Now what would be the OPEX cost estimate of the time it takes to troubleshoot a bi-directional NAT address conflict? This could be due to more M&A activity or resulting from a business partner/vendor LAN-to-LAN VPN tunnel with a NAT at each end. This could be a more complex troubleshooting exercise requiring 3 people (a system admin, a network admin, and a security admin for troubleshooting the firewalls) at both companies for 5 hours each at $100/hour. This OPEX cost would come to a combined total of $3,000.
Firewalls with NAT rules are complex, difficult to understand, time consuming to troubleshoot, and have business risks of inadvertently creating an incident. There could be catastrophic consequences of a misconfiguration resulting in a security breach (security breach insurance policy), remediation, not to mention costs of credit monitoring for those whose PII is leaked. We can see that there’s an added administrative burden due to the risks, brittleness, and potential of human error due to IPv4 address constraints.
The initialism YMMV (Your Mileage May Vary) is appropriate in the examples above, and we can certainly debate these cost estimates for days. For most organizations, these costs may be different or the time it takes to perform tasks may vary. Do these estimates seem reasonable, or are they even a bit conservative? Regardless of the estimated accuracy, the time IT teams are spending renumbering IPv4 and dealing with IPv4 address overlaps and conflicts has a high cost. These activities are preventing IT teams from having the available time to move forward with IPv6 deployment.

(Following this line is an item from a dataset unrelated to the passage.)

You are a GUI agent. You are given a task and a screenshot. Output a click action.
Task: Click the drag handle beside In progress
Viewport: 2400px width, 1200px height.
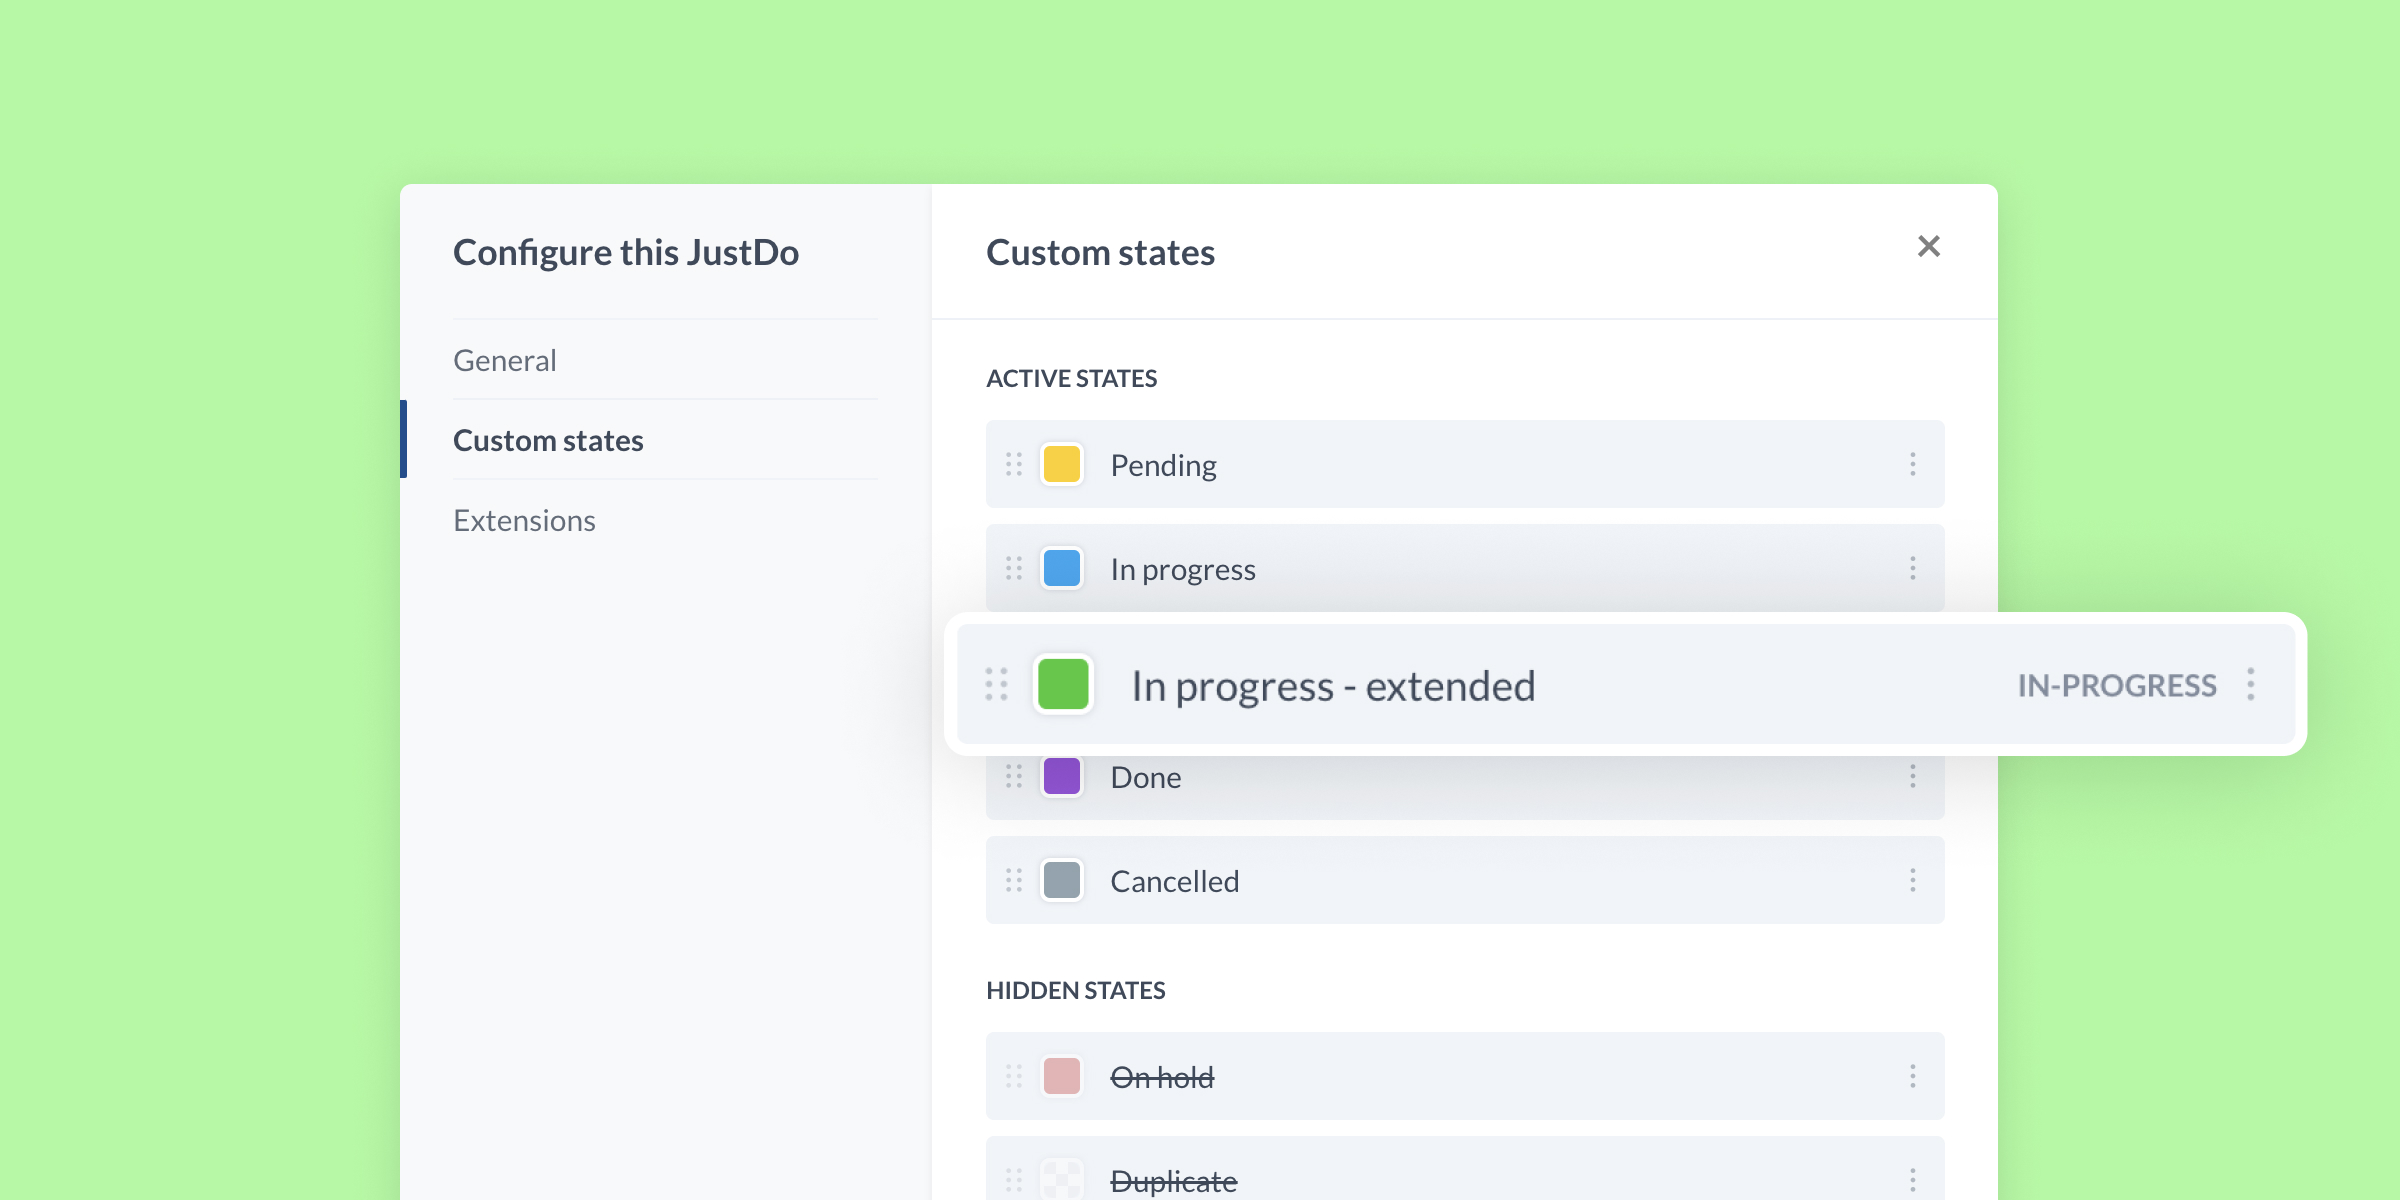(x=1013, y=568)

Enterprise organizations will continue to use IPv4 for the foreseeable future, which means we can expect at least a decade more of these types of activities. Consider how many times the enterprise IT teams have had to perform one or more of these tasks in the past year. How many of these tasks will be performed in 2022, or will the organization expect to perform in 2023? Over the coming decade this re-addressing activity could add up to entire full-time-equivalent human resources–or much more!
While many smaller organizations haven’t exhausted their supply of public or private addresses, large enterprises are literally throwing good OPEX money at the problem of dealing with legacy IPv4 networks. IT practitioners are well aware that these activities take place after hours, on weekends, and are burdensome. IT people are seldom compensated for “going above and beyond” related to these events and this is never the project that the network engineer wants to be assigned. It is a thankless job, no fun, no learning, risky, non-differentiated heavy lifting, and at the end of the project, in the end, we still have an IPv4 network that could overlap again in the future.
Maybe next time an organization encounters an IPv4 re-addressing project they consider using IPv6 to help solve the problem. IPv6 has an abundance of address space, making each individual address essentially free. The supply of global IPv6 addresses means that these can be used internally, on the Internet, in the cloud, and private data centers without any overlaps or having to use NAT. The plentiful amount means never having to re-address an IPv6 /64 prefix. With IPv6 the OPEX costs of renumbering disappear. Imagine that!